First, when they arrive at an airport directly from a West African country that’s on a CDC list, they’re given a kit so they can monitor their temperatures.

PDX doesn’t have any direct flights from Africa, so that’s not happening here. But the traveler is asked about their final destination. If it is Oregon, the feds then pass that traveler’s name and details on to the state.

Dr. Paul Lewis the Tri-County Public Health Officer says they’ve seen three such cases in Portland. Two have already finished the 21 days of monitoring. The third still has a couple of weeks left. But that person is considered at low risk of contracting Ebola.

The state learned about that particular visitor from their local hosts, who called the state before the visit. The traveler’s identity is being kept secret. But Dr. Lewis says that person is contacted twice a day for a temperature check-in.

You may remember that Governor Kitzhaber used to be an emergency room doctor.

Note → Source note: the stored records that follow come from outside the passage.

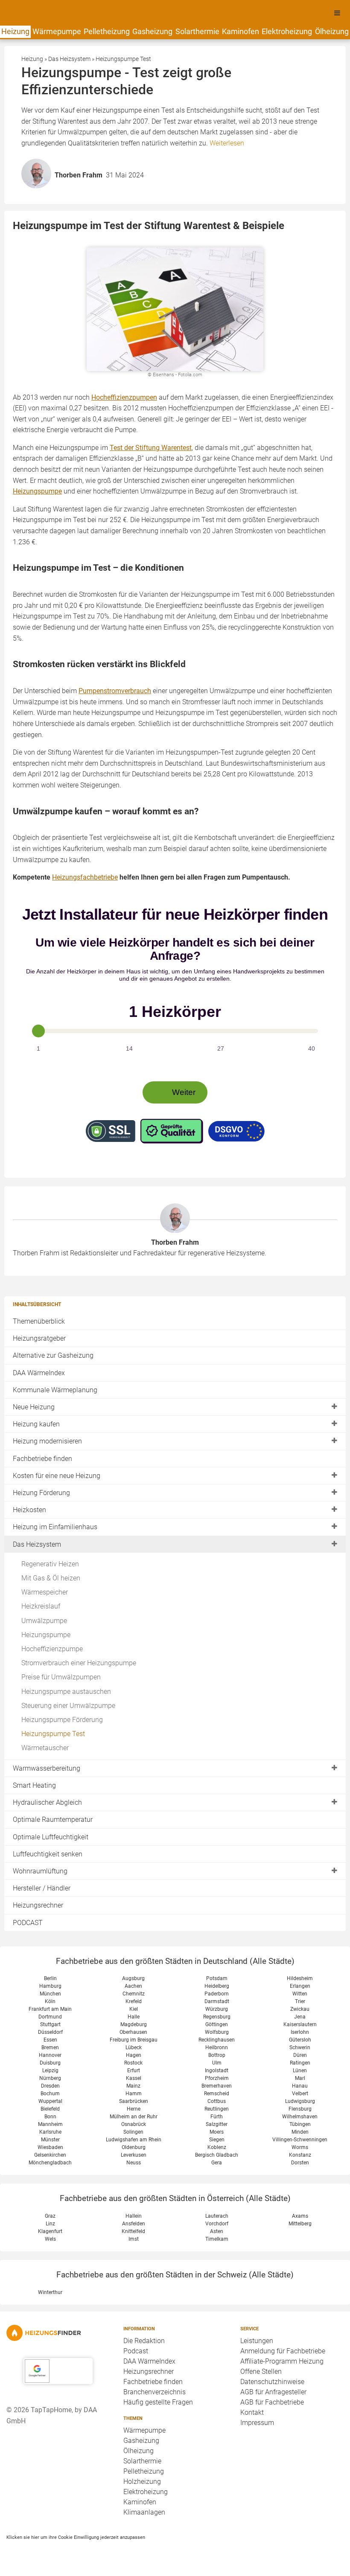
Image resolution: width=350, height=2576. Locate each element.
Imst (133, 2239)
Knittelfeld (133, 2231)
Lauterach (216, 2216)
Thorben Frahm (175, 1242)
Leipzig (50, 2071)
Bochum (50, 2094)
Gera (216, 2163)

Here’s what he said today:

John Kitzhaber:  We have six Oregon health systems that have agreed to serve as regional referral centers, for patients who are positively diagnosed with the Ebola virus, which indicates that they have both the capacity and the training to provide safe and appropriate treatment. These six institutions are Oregon Health and Sciences University, Legacy Health, Peace Health, Providence Health and Services, Samaritan Health Services and Kaiser Permanente Northwest.

GK: So the state has also set up an incident command center to deal with any Ebola cases. You got to have a look at it today. What was it like?

KFV: Yes. So it was a large room on the fourth floor of the state health building in inner Northeast Portland.
I asked Ebola response planning chief, Melissa Powell, to paint a picture for us.

Melissa Powell:  So we’ve got a big U-shaped table in the middle where incident manager sits as well as the chiefs of the different branches in our planning. So the planning chief, the operations chief. Our liaisons who work with other health departments in other organizations and our senior health adviser. So those are the people who provide our medical advice.

KFV (speaking to Powell): Big map on the wall with numbers and times. Just explain.

Powell: We have a map of Oregon’s hospitals. Of course that’s important for any health related response. And then we’ve got the hospital capacity system up as well as our health alert network. So those are tools that we use to communicate with our hospital and local health department partners about what the situation is and to gather information from them.

KFV: There were about a dozen people in the room. They meet every morning here to decide what, if anything needs to be done. And then, since everything’s calm right now, they go back to their usual jobs. In the past, the room’s been activated for the H1N1 virus, the flu, for flooding and more recently the summer wildfires.

GK: How about hospitals and clinics? Did the governor feel that they were ready to deal with any Ebola cases?

KFV: He did. But part of the problem has been the CDC changing its guidelines as the agency learns more about the disease. For example, just (Monday) afternoon — shortly after the governor and local health officials spoke — the CDC issued new guidelines. States and local public health authorities are now being advised to actively monitor people, rather than have them monitor themselves.

I did call public health officials to ask for their response to these new guidelines, but I didn’t hear anything back.